Des Algériens parmi eux: 18.000 enfants migrants non accompagnés disparus en Europe
Houari Barti, Le Quotidien d’Oran, 22 avril 2021
Une enquête menée par le journal britannique, The Guardian, et le collectif de journalistes transfrontalier « Lost in Europe » a révélé que plus de 18.000 enfants migrants non accompagnés ont disparu en Europe, entre janvier 2018 et décembre 2020. L’enquête à laquelle ont pris part des journalistes d’investigation de sept pays européens a révélé que la plupart des enfants disparus au cours de ces trois dernières années sont arrivés en Europe depuis le Maroc, mais aussi d’autres pays comme l’Algérie, l’Érythrée, la Guinée et l’Afghanistan.
Les données collectées font également ressortir que 90% de ces mineurs étaient des garçons et qu’environ un sur six avait moins de 15 ans.
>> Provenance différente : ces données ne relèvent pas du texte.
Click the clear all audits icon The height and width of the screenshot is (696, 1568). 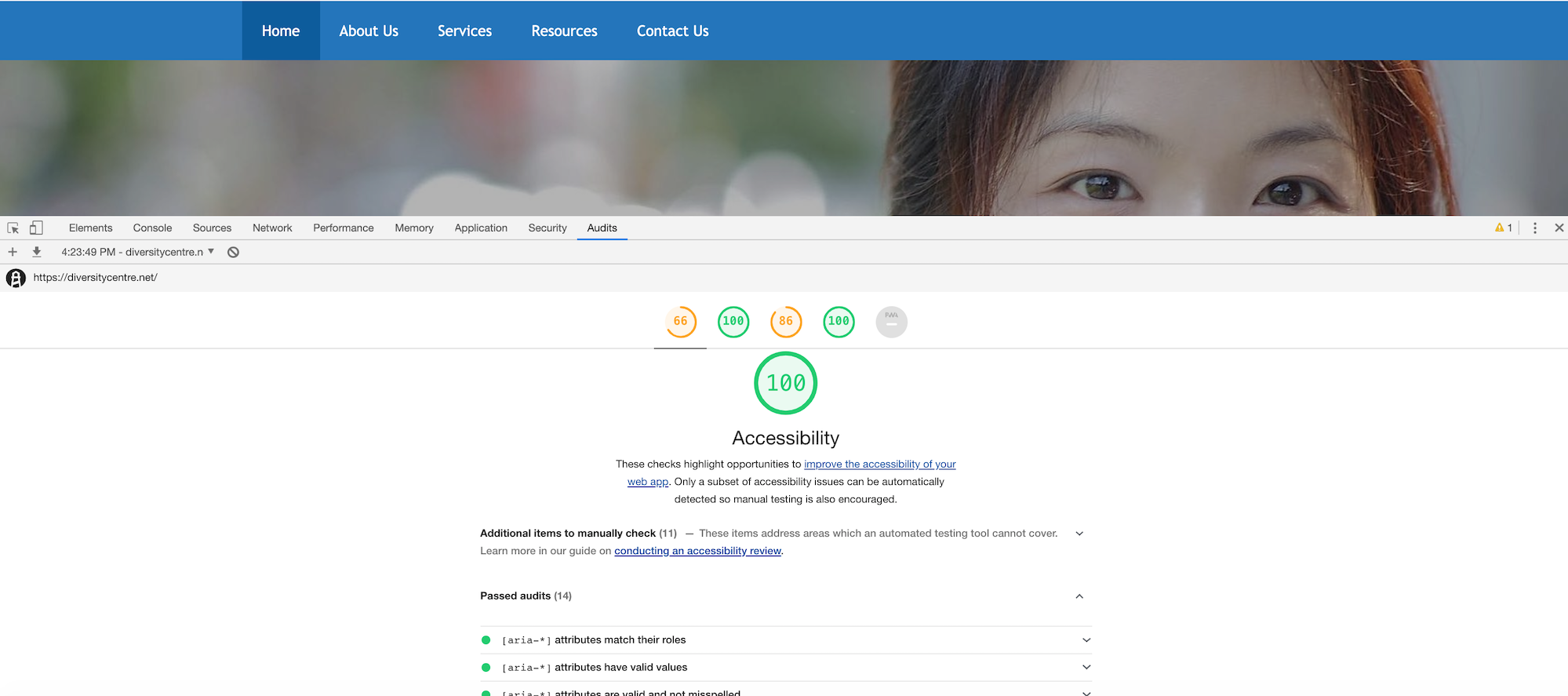(233, 252)

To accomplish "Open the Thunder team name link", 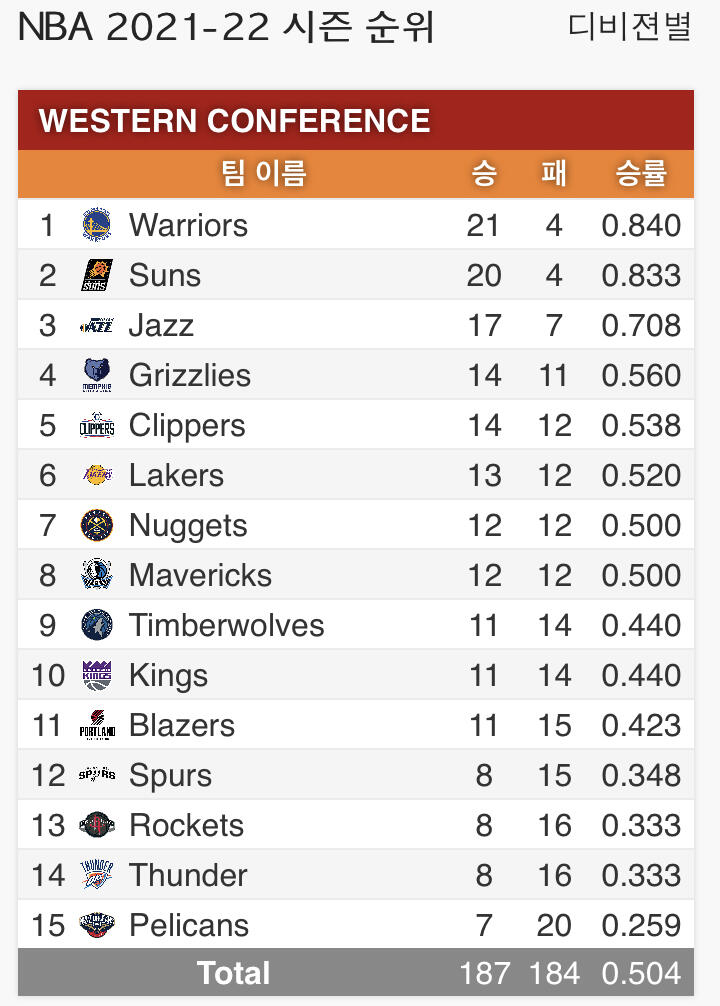I will (x=188, y=875).
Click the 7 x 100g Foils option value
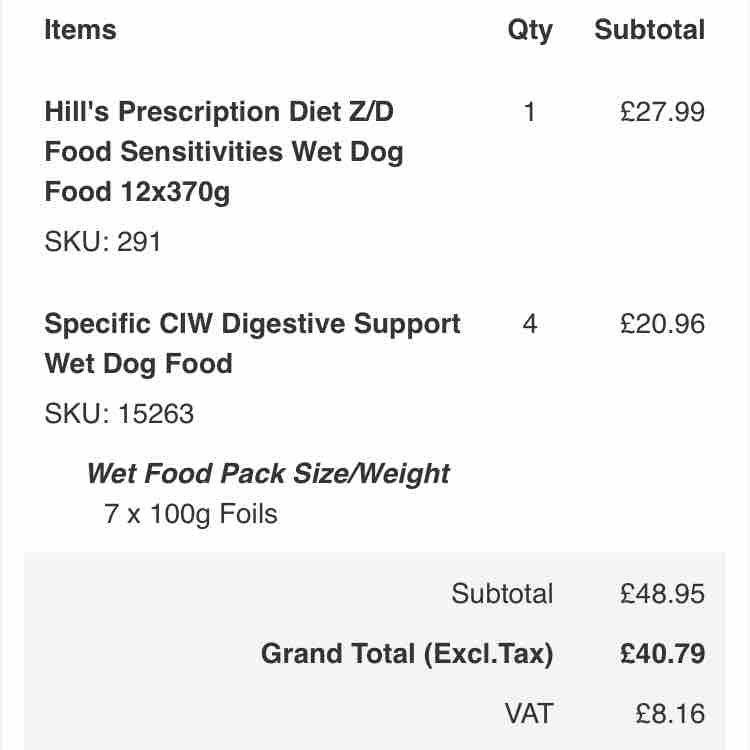The image size is (750, 750). (x=190, y=514)
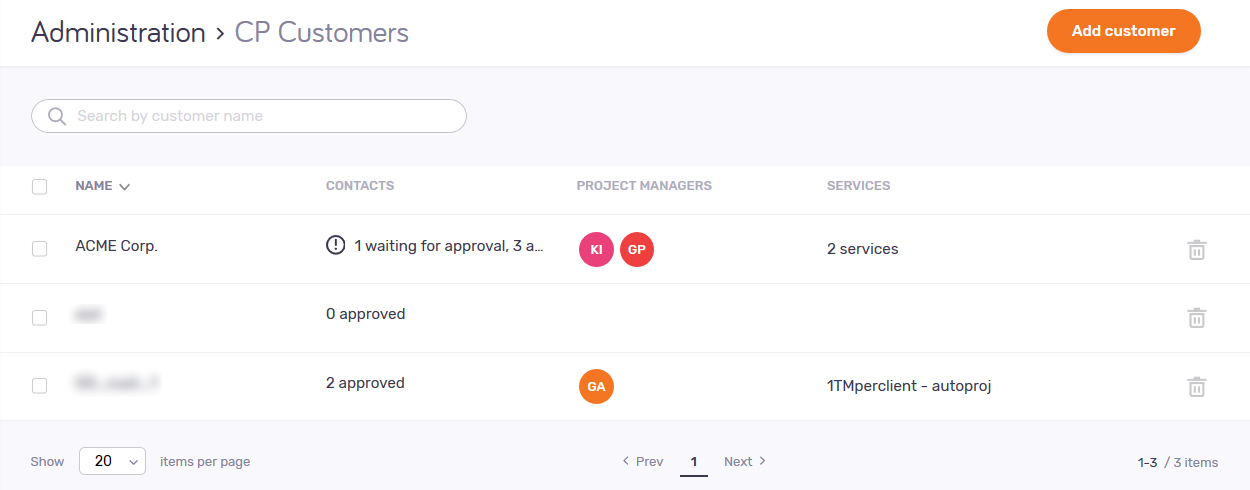Open ACME Corp. customer entry
The width and height of the screenshot is (1250, 490).
click(x=116, y=246)
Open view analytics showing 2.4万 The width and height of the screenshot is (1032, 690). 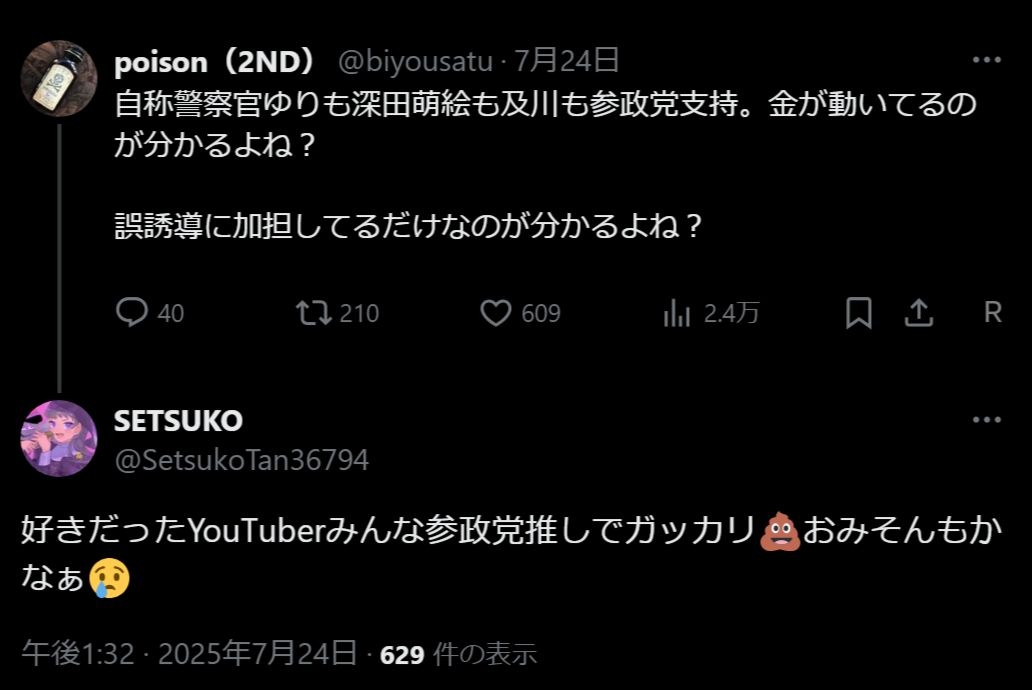pyautogui.click(x=677, y=314)
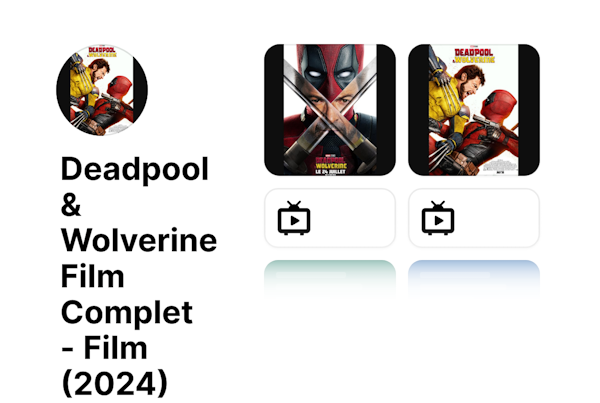600x403 pixels.
Task: Click the small logo inside the circular avatar
Action: click(103, 52)
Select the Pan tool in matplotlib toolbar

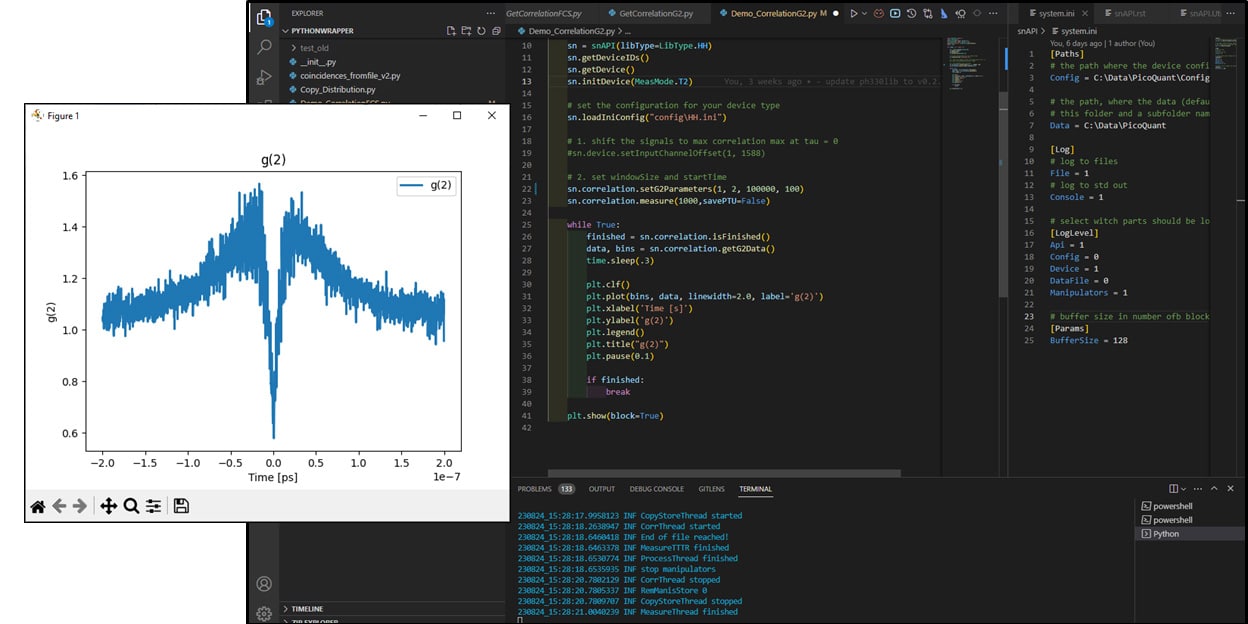click(x=108, y=507)
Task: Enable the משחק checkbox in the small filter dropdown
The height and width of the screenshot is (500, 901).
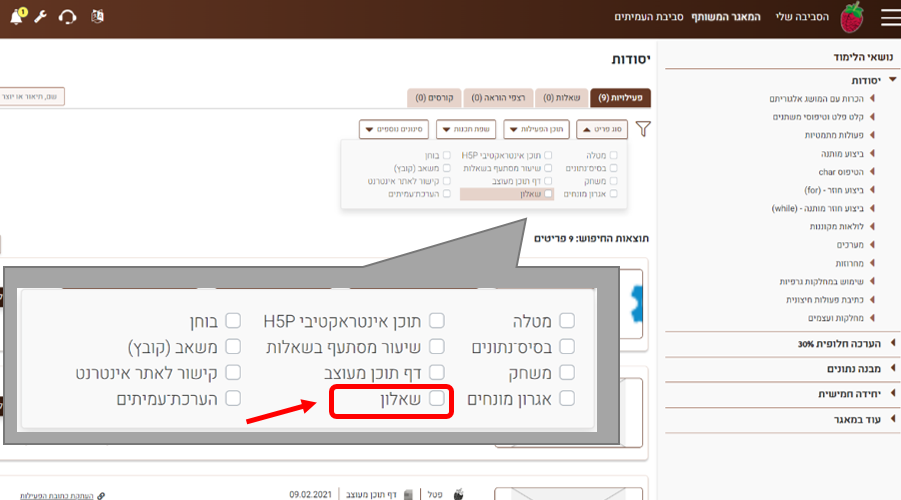Action: 614,181
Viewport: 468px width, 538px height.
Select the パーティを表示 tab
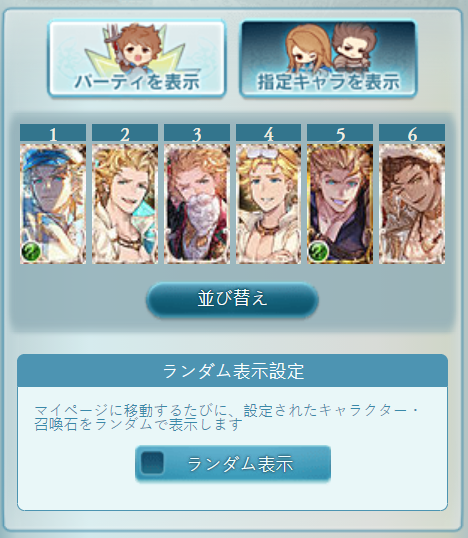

Voilà donc les grandes lignes de cette enquête indépendante dont les conclusions soulèvent «de sérieuses questions sur la mesure dans laquelle les pays européens sont capables ou sont désireux de protéger les enfants migrants non accompagnés», affirme The Guardian, soulignant au passage, que « l’Espagne, la Belgique et la Finlande n’ont fourni de chiffres que jusqu’à la fin de 2019 alors que le Danemark, la France et le Royaume-Uni n’ont fourni aucune donnée sur les enfants disparus non accompagnés ». Federica Toscano, responsable du plaidoyer et de la migration à « Missing Children Europe », une organisation non gouvernementale à but non lucratif qui relie les agences de terrain à travers l’Europe, a déclaré que les données étaient «extrêmement importantes» pour comprendre l’ampleur du problème en Europe. « Le nombre élevé d’enfants disparus est le symptôme d’un système de protection de l’enfance qui ne fonctionne pas », a-t-elle déclaré.
Selon elle, les enfants non accompagnés font partie des migrants les plus vulnérables à la violence, à l’exploitation et à la traite. « Les organisations criminelles ciblent de plus en plus les enfants migrants », a déclaré Toscano, « en particulier ceux qui ne sont pas accompagnés, et beaucoup d’entre eux deviennent victimes de l’exploitation du travail et de l’exploitation sexuelle, de la mendicité forcée et de la traite ». Si la quasi-totalité des pays visés par l’enquête ont mis en place des procédures détaillées destinées à faire face à la disparition de mineurs non accompagnés, elles ne fonctionnent pas toujours bien dans la pratique, selon un rapport de 2020 du Réseau européen des migrations.
Parmi les problèmes rencontrés figurent l’absence de suivi lorsque des enfants sont portés disparus et une coopération insuffisante entre la police et les autorités chargées de l’asile ou de la protection de l’enfance. « Très peu de choses sont enregistrées dans un dossier d’enfant migrant disparu », a déclaré Toscano, « et trop souvent, on suppose qu’un enfant migrant est quelque part en sécurité dans un autre pays, bien que la collaboration transfrontalière sur ces cas soit pratiquement inexistante ». Les raisons pour lesquelles les enfants disparaissent sont multiples, a-t-elle ajouté, notamment « les procédures longues et lourdes pour obtenir une protection internationale ou pour être réunis avec leurs familles ». Beaucoup sont également détenus dans des installations inadéquates, souvent sans accès à l’éducation, a-t-elle ajouté.
Un porte-parole de la Commission européenne a, pour sa part, déclaré au Guardian que les disparitions d’enfants suscitaient une « profonde inquiétude », ajoutant que les États membres devaient « prendre des mesures pour prévenir les disparitions d’enfants dans le cadre de la migration et y répondre, en améliorant la collecte de données et la collaboration transfrontalière ».